- REQUIRED WORK
Working through the data below, reproduce word for word the line with "Viewport: 634px width, 418px height." and every line after it, both ends included, and omit the pictures.
######
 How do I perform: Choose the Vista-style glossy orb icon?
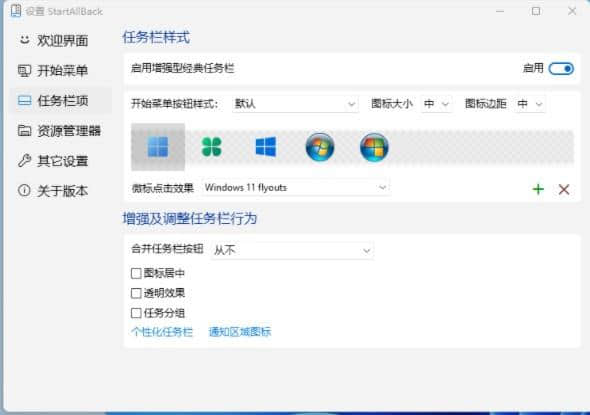374,147
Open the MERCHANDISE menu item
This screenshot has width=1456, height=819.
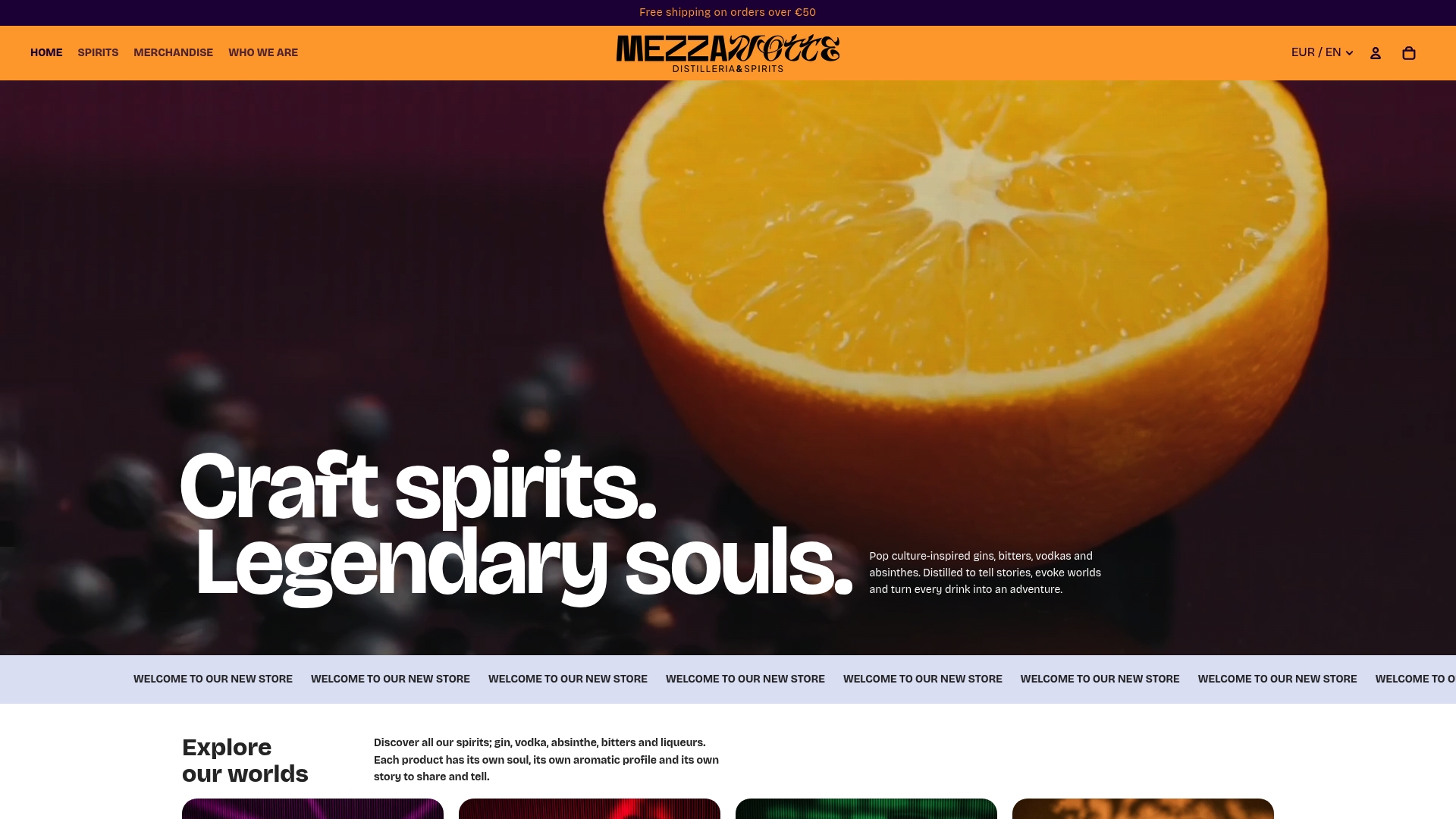click(173, 52)
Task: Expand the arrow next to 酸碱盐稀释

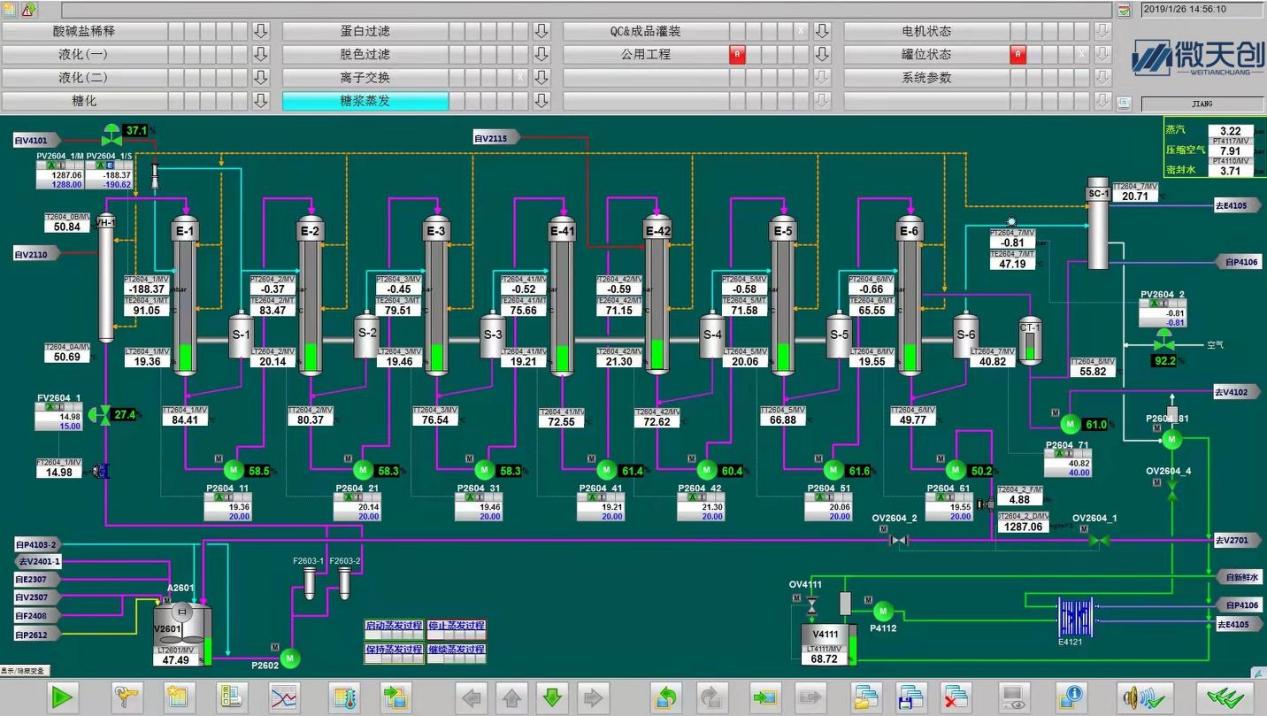Action: (x=261, y=31)
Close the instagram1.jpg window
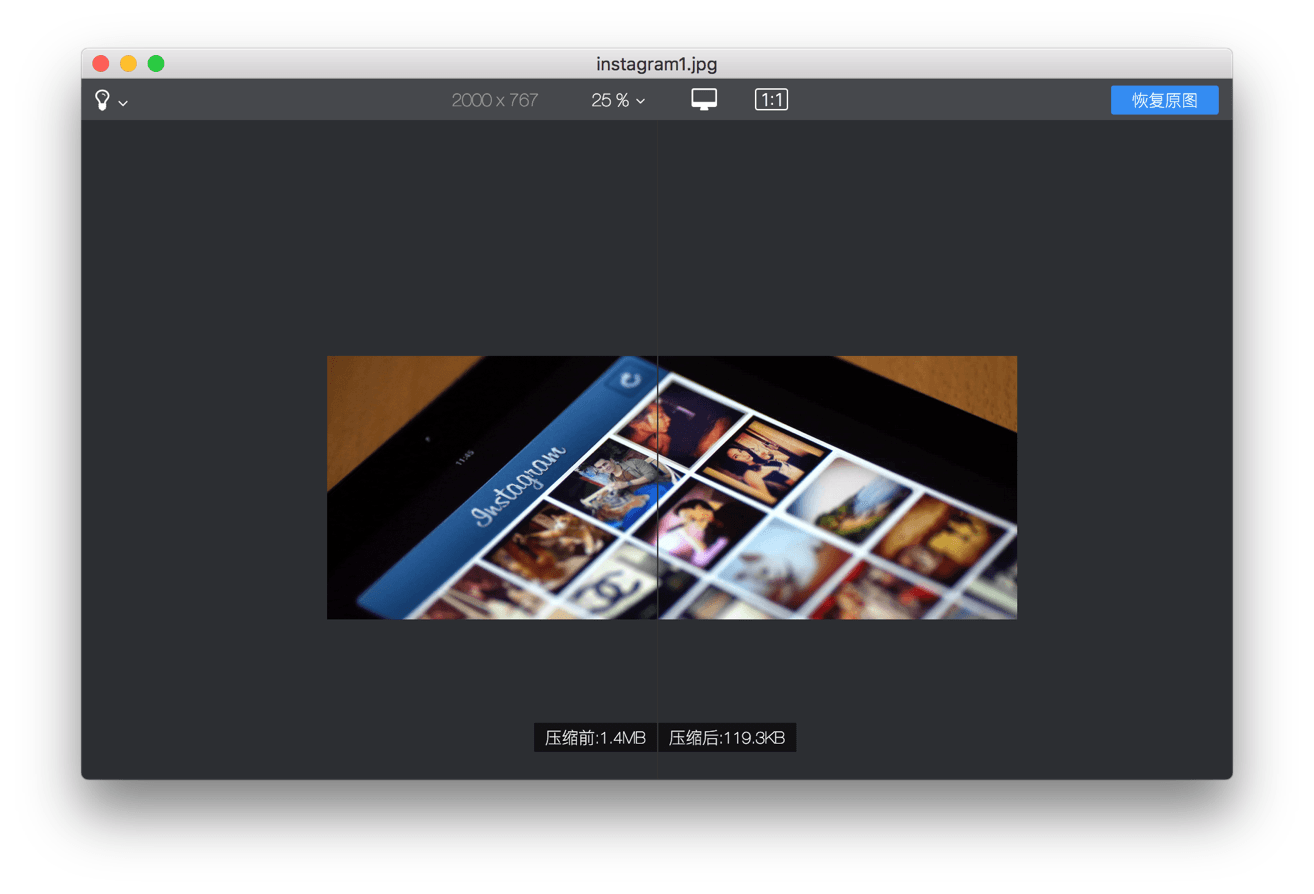1314x894 pixels. [101, 63]
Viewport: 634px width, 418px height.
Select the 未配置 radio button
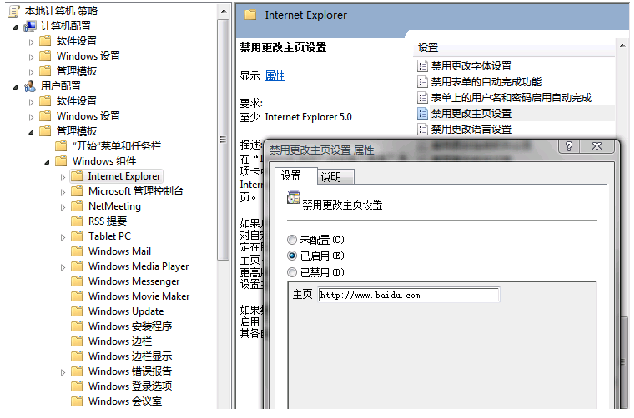[292, 240]
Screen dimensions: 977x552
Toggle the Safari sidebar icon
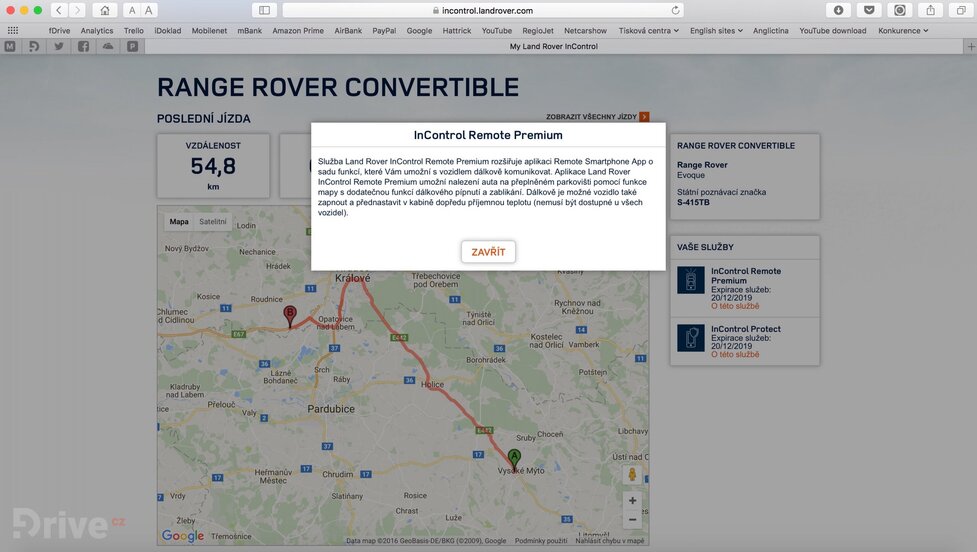[264, 10]
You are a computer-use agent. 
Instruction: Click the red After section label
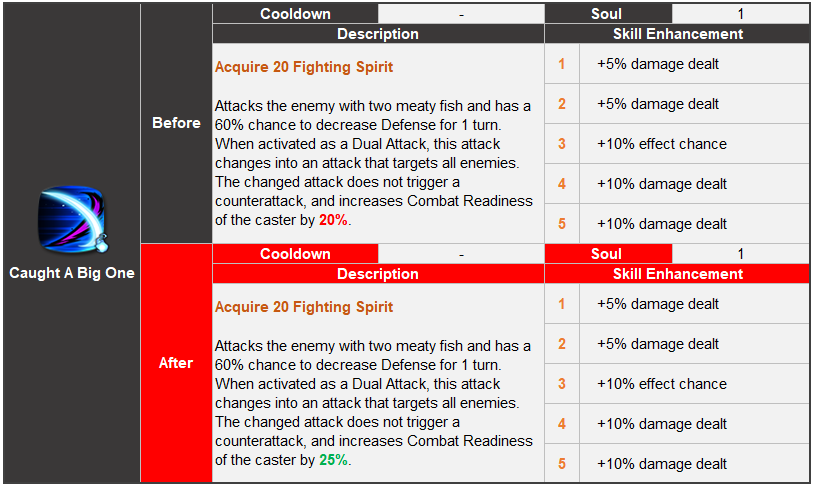(176, 363)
######
- SOLUTION FOR THIS EXERCISE
Viewport: 634px width, 418px height.
Select the 未配置 radio button
[292, 240]
Screen dimensions: 977x552
Toggle the Safari sidebar icon
[264, 10]
You are a computer-use agent. 
Instruction: Click the red After section label
(176, 363)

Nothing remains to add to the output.